The second and more widely impacting case came in 1788 when Mary Houghton, the wife of James a shoemaker and one of Timworth's last remaining freeholders, gleaned on the farm of James Steel, who subsequently sued for trespass. The court found in favour of Steel awarding him £35 5s, and ruled that no person has a right at common law to glean the harvest of a private field. The judgement was taken to be a more general precedent for private land matters. The case was widely reported and became known as The Great Gleaning Case. The subsequent debts and hardship that the case brought to the Houghtons forced them to twice mortgage then in 1796 auction their smallholding, which was one of the few remaining parts of the Culford estate parishes not yet under the control of the 1st Marquess Cornwallis.

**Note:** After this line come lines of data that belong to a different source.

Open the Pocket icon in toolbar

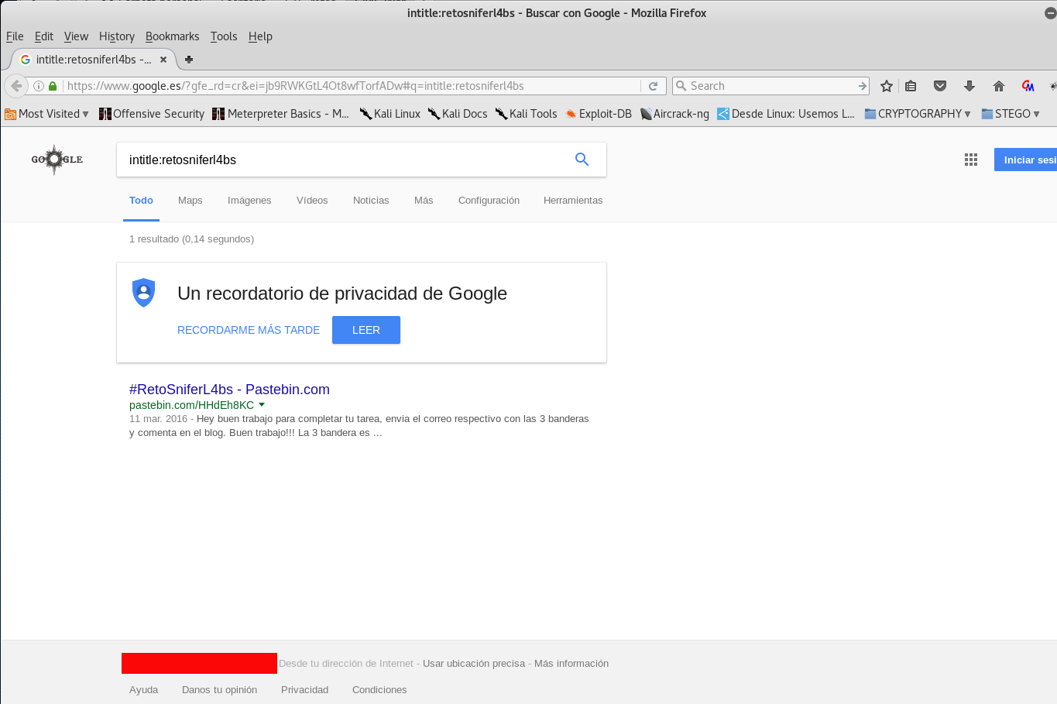[x=940, y=86]
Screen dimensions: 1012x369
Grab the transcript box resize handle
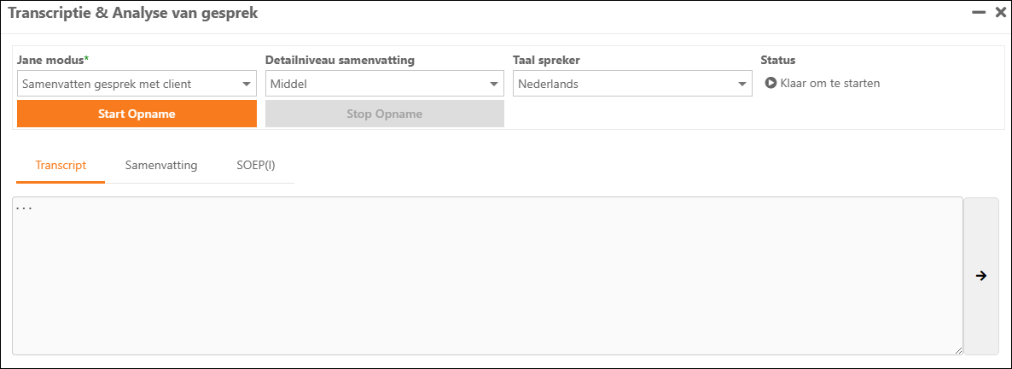point(958,350)
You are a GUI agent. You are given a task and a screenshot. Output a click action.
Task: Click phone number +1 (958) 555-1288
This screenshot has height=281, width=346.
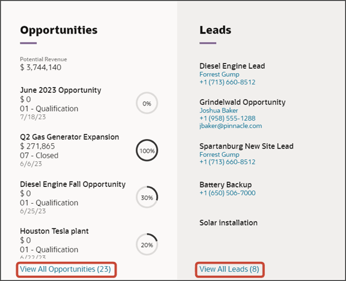227,118

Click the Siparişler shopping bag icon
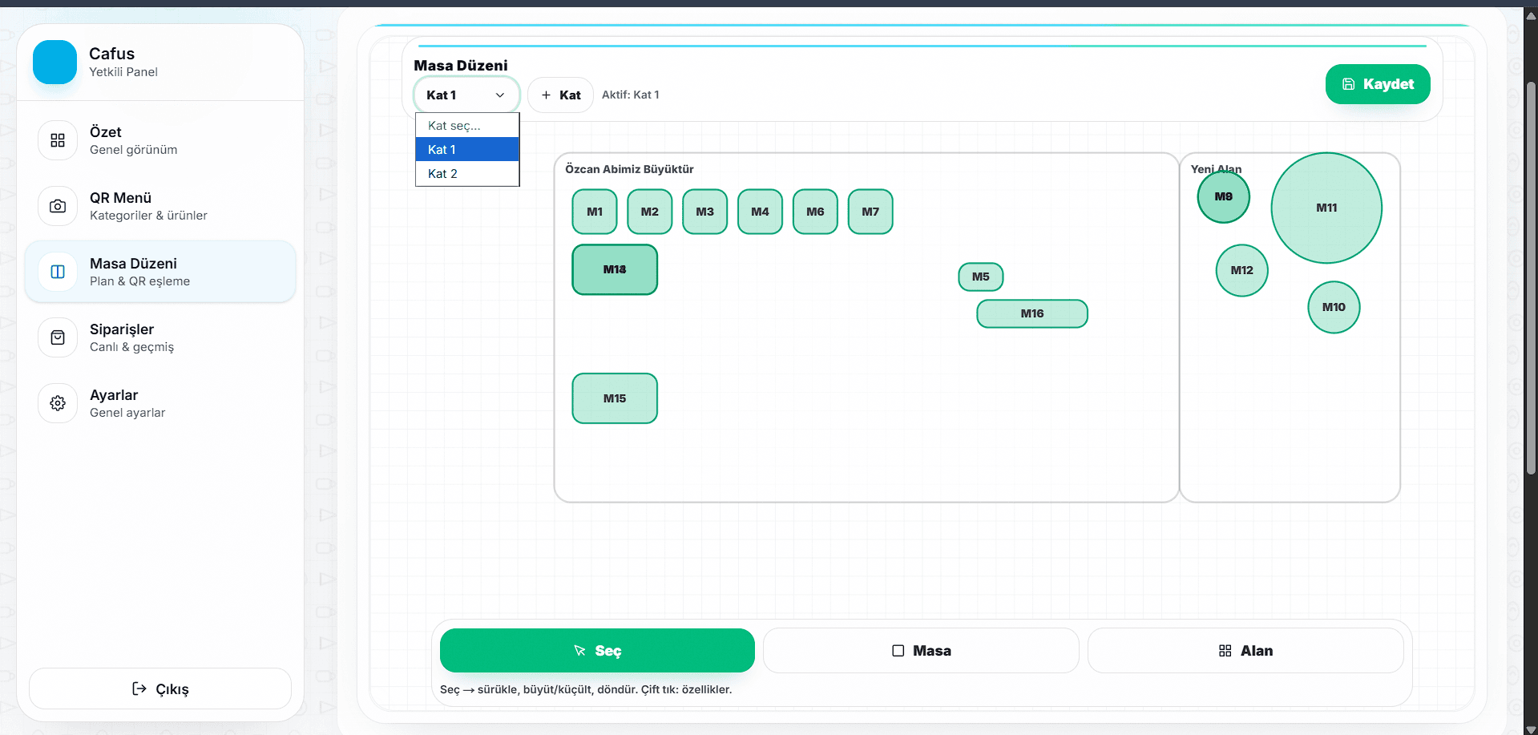click(58, 337)
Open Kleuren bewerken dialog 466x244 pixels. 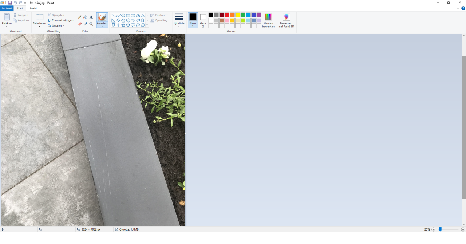(268, 20)
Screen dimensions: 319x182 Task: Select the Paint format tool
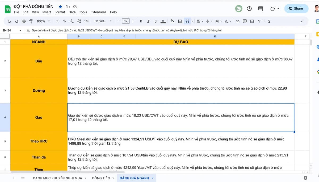[31, 21]
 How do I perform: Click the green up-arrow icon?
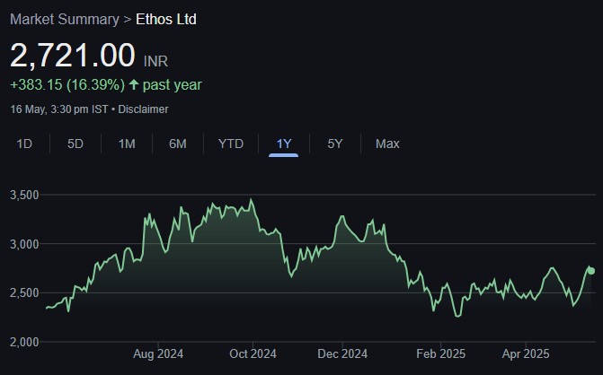[134, 85]
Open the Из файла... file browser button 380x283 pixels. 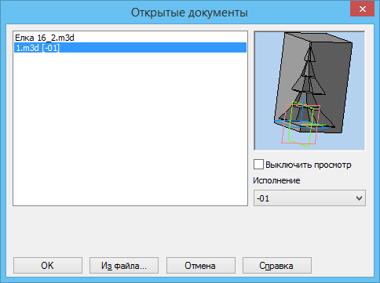[x=124, y=266]
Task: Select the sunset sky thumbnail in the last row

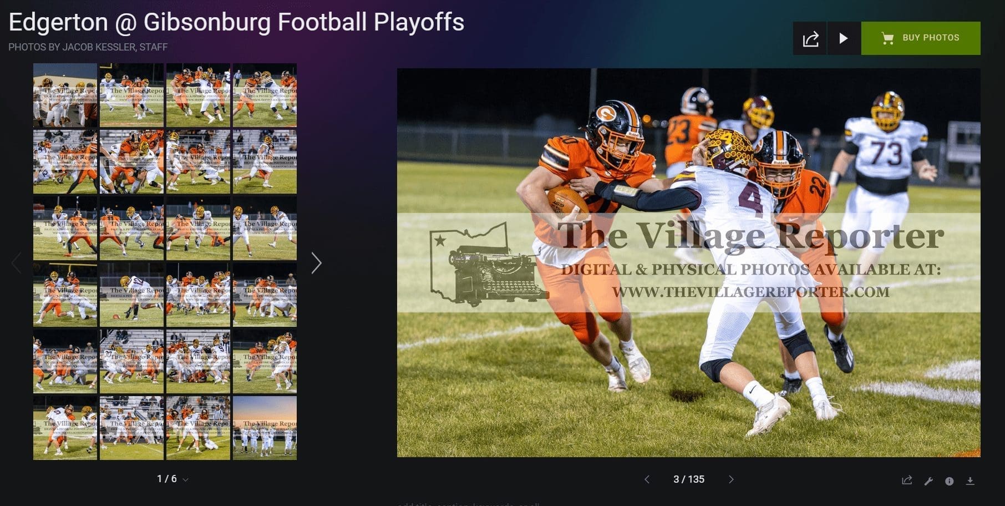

Its purchase almost certainly enabled him to complete the enclosure process and to bring to fruition his family's long-term plans to make it a closed parish and classic estate village.

===Historical writings===
In 1870–72, John Marius Wilson's Imperial Gazetteer of England and Wales described the village as

TIMWORTH, a parish in Thingoe district, Suffolk; 3 miles N of Bury-St. Edmunds r. station. Post town, Bury-St. Edmunds. Acres, 1,358. Real property, £1,517. Pop., 222. Houses, 45. The living is a rectory, annexed to Ingham. The church is good.

In 1887, John Bartholomew also wrote an entry on Timworth in the Gazetteer of the British Isles with a much shorter description:

Timworth, par., Suffolk, 3 miles N. of Bury St Edmunds, 1358 ac., pop. 179.